Exercise description => Please resume the text on democracy and income inequality below, carrying it on from its last sentence.
***** Reading text
Democracy Literature Critique
Due to the long history of research, a variety of divergent arguments and explanations and reality significance, the empirical studies of the relationship between democracy and inequality are of a huge number. However, their results have been contradictory for several reasons explained as follows.
The first problem regards specification. As introduced before, theoretically causal relationship between democracy and income inequality can be mutual. Therefore the regression model should consider this and include simultaneous equations. In spite of this, only a few studies of all have taken this into account, for instance, Rubinson and Quinlan (1977) and Burkhart (1997). Most models limited their scopes on the democracy-inequality effect while not specifying the reverse direction. Besides, though there is evidence to believe that the level of income inequality could be an inverted U-shape curve along with time or income level as promoted by Kuznets (1963) and Lenski (1966), quite many researchers only examine the simple linear effect or the logarithmic effect while ignoring the quadratic one, for example, Cutright (1967), Jackman (1974) and Hewitt (1977). These specification errors can bias the remaining coefficient and jeopardize the explanatory power of the whole model.
A second problem considers the measurement. The two most important variables in this study field are democracy and income inequality, neither of which is straightforward and uncontested. For income inequality, all papers published use either the distribution of individual income or family income. However, the income receiving unit in reality can be both and this causes the issue of comparability because the income distribution of individuals can be less equal than that of families. The difference of measurements in democracy is even larger. There have been debatable choices among social and political democracy, political stability and electoral participation. Take electoral participation as an example. A certain level of participation is necessary to democracy though, it is unclear whether a higher level means higher democracy standard or legal obligation as e.g. in Australia (Huntington and Nelson, 1976).
A third problem concerns the sample size. Early studies in 1960s and 70s were enslaved to insufficient database and thus the validity was compromised by small number samples. Most of the researches then studied samples of 20 to 60 countries (see the table for exact numbers), which were extremely vulnerable against the inclusion or deletion of a few specific cases. In addition, the small number samples make it difficult to compare the results between different empirical studies. After the millennium, thanks to database established and maintained by the United Nations and the World Bank, newly published investigations now have notably larger samples. For example, Chong (2001) included 99 sample cases with the help of the data provided by Inter-American Development Bank, Gradstein et al. (2001) has 126 sample cases and Reuveny and Li (2003) has 142.

Religion – Democracy – Inequality Argument
The chaotic and somewhat contradictory results studying the relationship between democracy and income inequality has led to the exploration of additional factors. A clue for such thinking may find its root in the experience of Eastern Europe countries under the communist regime. Although the democracy records in these countries then were notorious, they managed to maintain the income inequality at a low level. One probable reason is the Religion which treasures a tradition of egalitarian. In brief, if the society fosters prudent material life and condemns money worship, it should enjoy a more egalitarian welfare distribution than another society with everything else the same, e.g. democracy level. This may imply that a cross national study must take religion into consideration as an explanatory variable when examining the relationship between democracy and inequality. Specifically, when the religion creeds include ideas of egalitarian, then equity itself could be viewed as one sort of treasure. As a result, vested interest groups would intend to give up some of their real material treasure to the poor and needed in exchange for some virtual treasure of “equity”. On one hand, when democracy level is high, the transfer of wealth from the rich to the poor is done through the institutional channel constructed by democratic authorization, and thus the vested interest groups would have less further intention to conduct voluntary transfer. On the other hand, when the religion features egalitarian, the “exchange rate” of real material treasure against virtual treasure of “equity” would be lower so that the effect of democracy on inequality is compromised. Some researchers offered theoretical support for this argument. Abramson and Inglehart (1995) suggested a substantial body of political literature exists, which connects the cultural religion and political institution. Bisin and Verdier (2000) investigated a dynamic evolutionary model of cultural transmission.
**********
***** Dataset excerpt
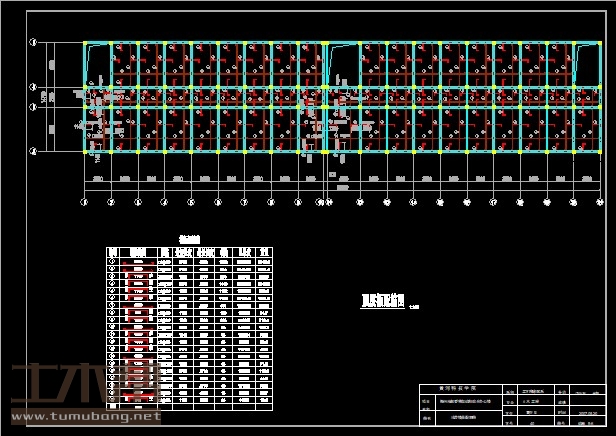Click the first circled number in rebar table
Image resolution: width=616 pixels, height=436 pixels.
click(x=113, y=260)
**********
Task answer =>
This paper would examine the egalitarian nature of the three major religions in the world, namely Muslim, Christian and Buddhism. Muslim is believed to be the religions that treasures egalitarian the most. One of the five pillars of Islam, Zakat (alms-giving), which is defined as giving a fixed portion of accumulated wealth by those who can afford it to help the poor or needy, is one crucial system designed to close the gap between the rich and the poor. (Ali, Liu and Humedian 2004) This gives support to the theoretically most egalitarian religion of Islam. On the contrary, Buddhism does not intentionally encourage spontaneous or forced fortune transfer from the rich to the poor. Instead, it explains income difference as part of the result of “the three periods (trayo-dhvana)” and “redistribution for sin (karma)”. (Walters 2012) People who did good works in their previous existence are blessed in this life and similarly people who do evil in this would be punished in their afterlife. Despite the fact that all major religions encourage followers to behave, the Five Precepts of Buddhism do not have much to do with fortune or welfare but rather pursuing truth and purity. The situation of Christianity is much more complicated. On one hand, traditional Christian has much importance on religious hierarchy, emphasizing reign and obedience. These ideas are still widely witnessed in Orthodox and some denominations of Catholic. On the other hand, reformed Christian gives more attention on the equal rights of humans and encourages simplicity and mutual assistance. These notions could be seen mostly in Protestant. Synthetically, the integrity of Christian shows a complex attitude toward income inequality. In this paper, Christianity is studied as one entity regardless of its denominations as well as Islam regardless of its branches of Sunnite and Shiah in order to be parallel with Buddhism. To sum up, a descending order of religions with egalitarian thoughts within is Muslim, Christian and Buddhism.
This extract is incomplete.